Doherty was born in Houston and received a BA cum laude from Rice University and an MFA in photography from Yale University. She lives in Southlake and is a Distinguished Research Professor at the University of North Texas. 

In addition to the Guggenheim Fellowship, she has received grants from the Fulbright Foundation, the Japan Foundation, the Indiana Arts Commission and the U.S. Department of the Interior, the University of North Texas and the Houston Center for Photography. 

She has been an artist in residence at the Museum of Contemporary Art Toronto/Ontario Science Centre, the Cary Institute for Ecosystem Studies, and Joshua Tree National Park.

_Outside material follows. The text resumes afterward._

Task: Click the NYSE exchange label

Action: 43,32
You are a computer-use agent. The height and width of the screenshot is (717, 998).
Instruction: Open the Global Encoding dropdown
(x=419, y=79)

She received the Honored Educator Award from the Society of Photographic Education South Central in 2012. The Texas Legislature named her 2016 Texas State Artist 2D.

Her work has been featured in exhibitions in the U.S. and abroad at institutions including the Amon Carter Museum of American Art, Fort Worth; the Smithsonian Museum of Natural History and the National Academy of Sciences, Washington, D.C.; the Crystal Bridges Museum of American Art, Bentonville, Ark.; the Art Museum of Southeast Texas, Beaumont; the Centro de Fotografía, Tenerife, Spain; the Chapter Art Centre, Cardiff, Wales; the Encuentros Abiertos Photography Biennial in Buenos Aires, Argentina; the Indiana State Museum, Indianapolis; the Minneapolis Institute of Arts; the Museum Belvédère, Heerenveen, the Netherlands; the New Mexico Museum of Art, Santa Fe; and the Ontario Science Centre, Toronto, Canada.

Doherty’s work has been featured in American Way magazine, Harvard Business Review, Hyperallergic, National Geographic, The New Yorker: Photo Booth, Oxford American Journal, Oxford Literary Journal, Smith Journal Australia, Smithsonian Magazine, Texas Monthly, Tomboy Tarts, Vice, The Wall Street Journal, The Washington Post and Wired magazine, among others. She has been invited to present scholarly papers and artist talks at over 80 institutions and conferences worldwide, including a TEDx lecture in 2013.